Da una ricerca Cer-Confcommercio, presentata nell’ambito dell’Assemblea Generale della Confederazione, emergono dati allarmanti. La crisi ha tagliato il reddito pro-capite italiano dell’11% rispetto alla Germania, del 5% rispetto alla Francia e del 4% rispetto a Giappone e Stati Uniti. Dal 2007, inoltre, si sta ridimensionando la dinamica dei redditi nominali, mentre il combinato disposto di bassa produttività, alta pressione fiscale e inflazione superiore alla media europea ha provocato una compressione cumulata del potere d’acquisto pari a 3.400 euro per ogni famiglia. Come l’andamento confortante della spesa pubblica: tra il 2010 e il 2013 le uscite primarie sono diminuite in media dello 0,6% (1,8% in termini reali), un elemento di netta discontinuità rispetto al passato. La stabilizzazione della spesa pubblica, sottolinea lo studio, è requisito indispensabile per allentare la morsa della pressione fiscale, imprescindibile per rimettere le imprese nelle condizioni di pianificare la propria attività di investimento e restituisca fiducia alle famiglie. Basti pensare che nel 2013 il numero di giorni di lavoro necessari per pagare tasse, imposte e contributi raggiungerà il suo massimo storico: 162 giorni (ne occorrevano 139 nel 1990 e 150 nel 2000) contro i 130 della media europea (-24% rispetto all’Italia). Per non parlare della complessità del sistema di prelievo: ogni azienda italiana dedica l’equivalente di 269 ore di lavoro l’anno ad adempimenti fiscali, ovvero il doppio della Francia, il 60% in più della Spagna, il 30% in più della Germania, 85 ore in più della media dei paesi Ue ed Efta. Le pmi italiane si devono far carico, inoltre, di un onere annuo pari a 10 miliardi per adempimenti fiscali, quasi il 50% in più della media dei Paesi Ue. In questo quadro, la ricerca sottolinea come sia prioritaria la sterilizzazione dell’aumento Iva, che determinerebbe “pronunciati effetti regressivi”, penalizzando le famiglie a più basso reddito con perdite comprese fra i 50 e i 200 euro per nucleo familiare.

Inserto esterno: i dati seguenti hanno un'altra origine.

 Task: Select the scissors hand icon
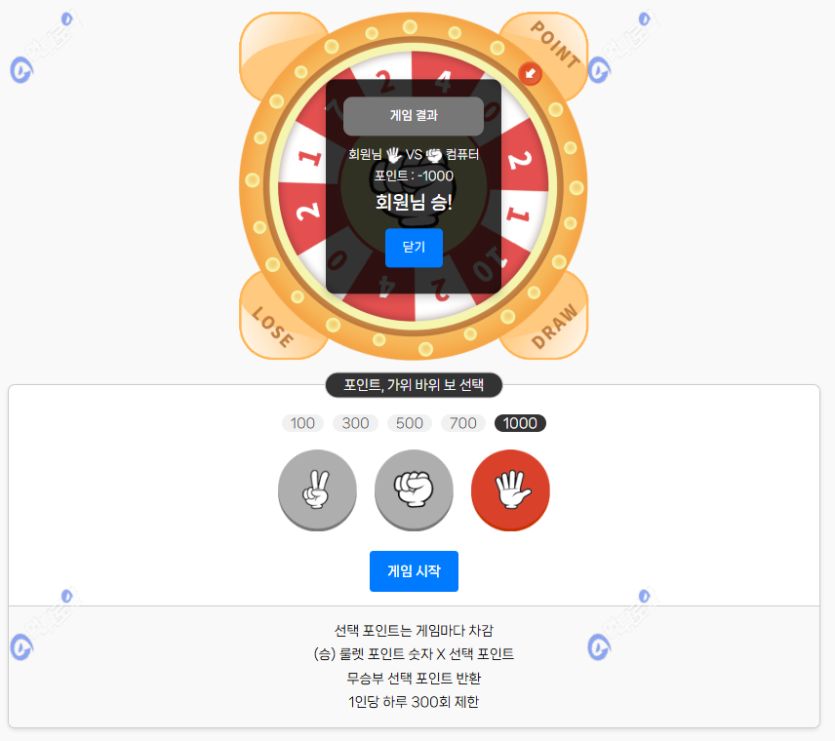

Una volta esaurita la recessione, le linee di riforma del mercato del lavoro dovranno essere profondamente ripensate “adattandole alle caratteristiche che andrà assumendo la ristrutturazione dei processi produttivi e invertendo così una logica che tenta invece erroneamente di imporre la direzione del cambiamento attraverso una maggiore rigidità di utilizzo delle singole tipologie contrattuali”.